Material shown:
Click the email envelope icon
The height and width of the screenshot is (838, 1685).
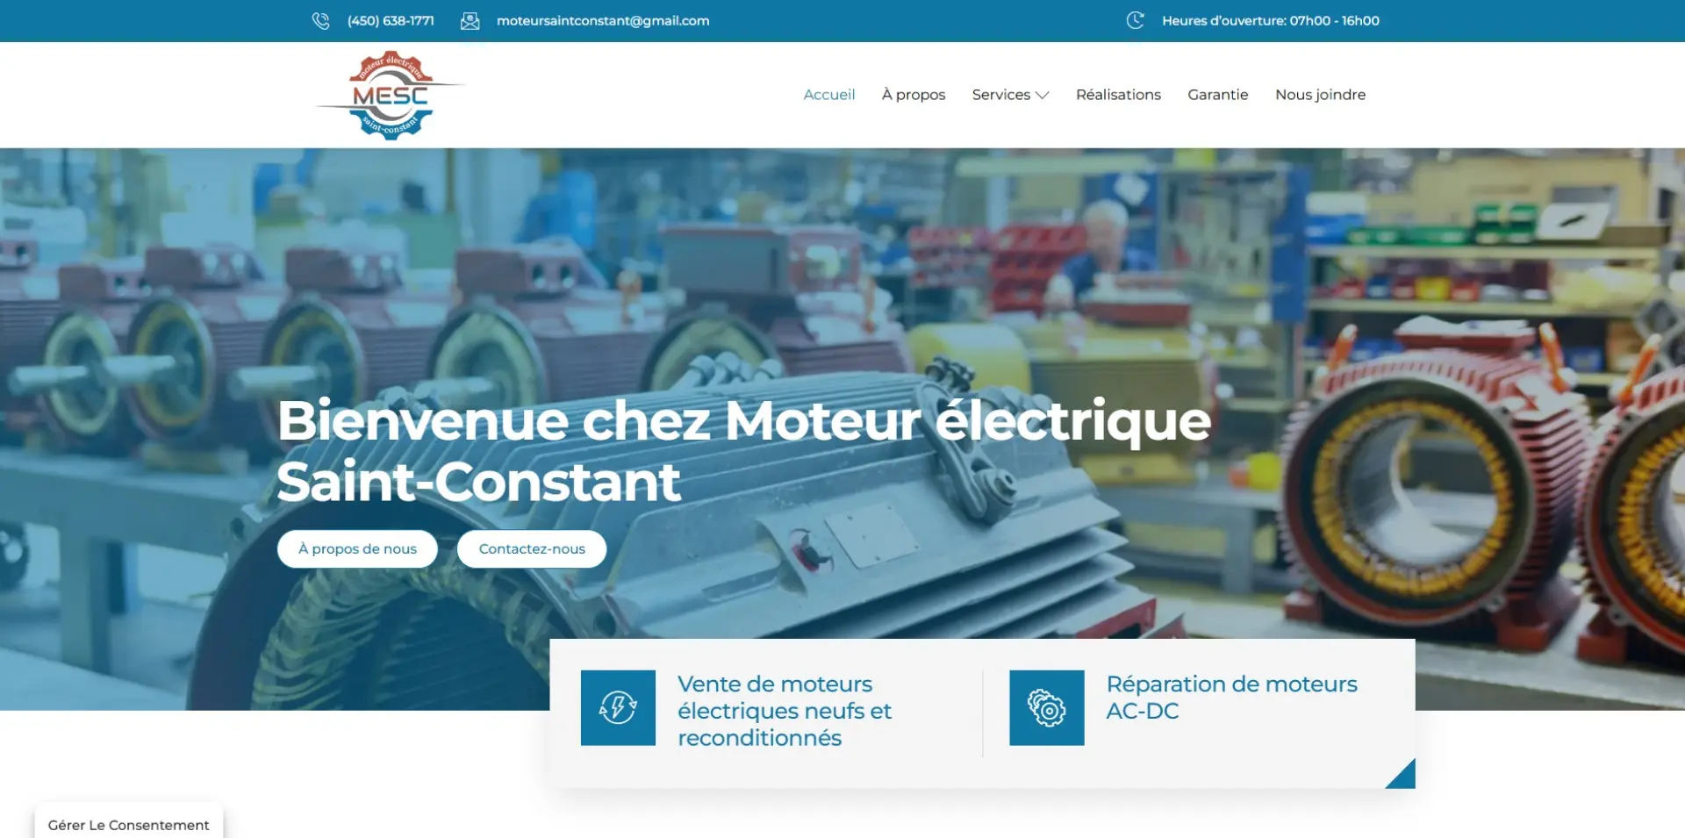[x=470, y=20]
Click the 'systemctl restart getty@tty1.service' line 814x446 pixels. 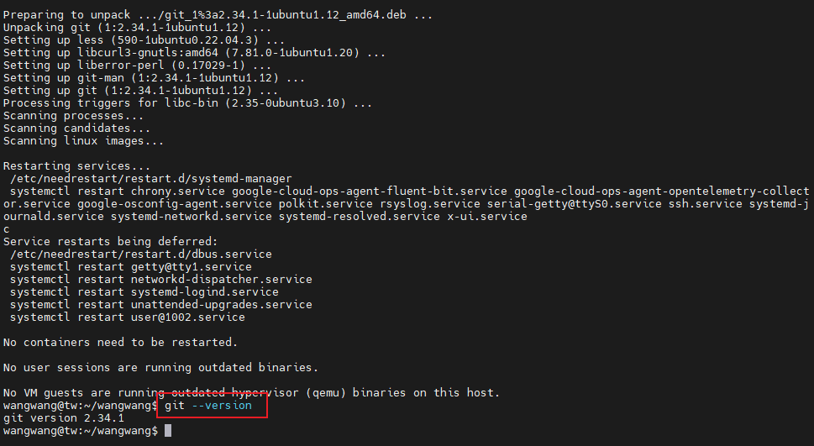coord(131,267)
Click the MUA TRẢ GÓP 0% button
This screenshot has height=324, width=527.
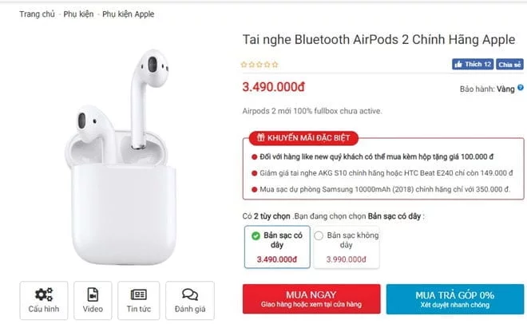click(454, 298)
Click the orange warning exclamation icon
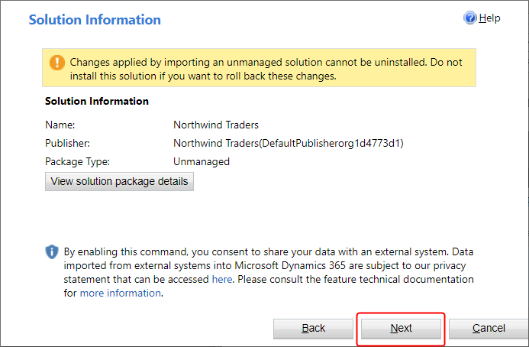The width and height of the screenshot is (529, 347). [57, 63]
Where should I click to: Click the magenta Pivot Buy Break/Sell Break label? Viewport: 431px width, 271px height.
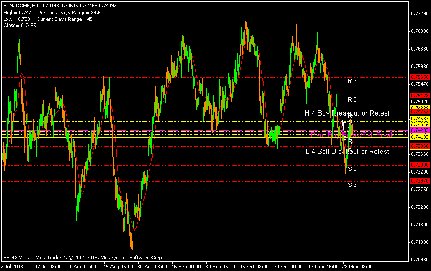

Task: Return, exactly as they appear, the lines from the line containing "Click the MUA TRẢ GÓP 0% button" through the end of the records above, both ends included, without pictures.

The answer:
Click the MUA TRẢ GÓP 0% button
This screenshot has height=324, width=527.
click(454, 298)
Click the orange warning exclamation icon
The width and height of the screenshot is (529, 347). [57, 63]
Where should I click to: Click the magenta Pivot Buy Break/Sell Break label? Viewport: 431px width, 271px height.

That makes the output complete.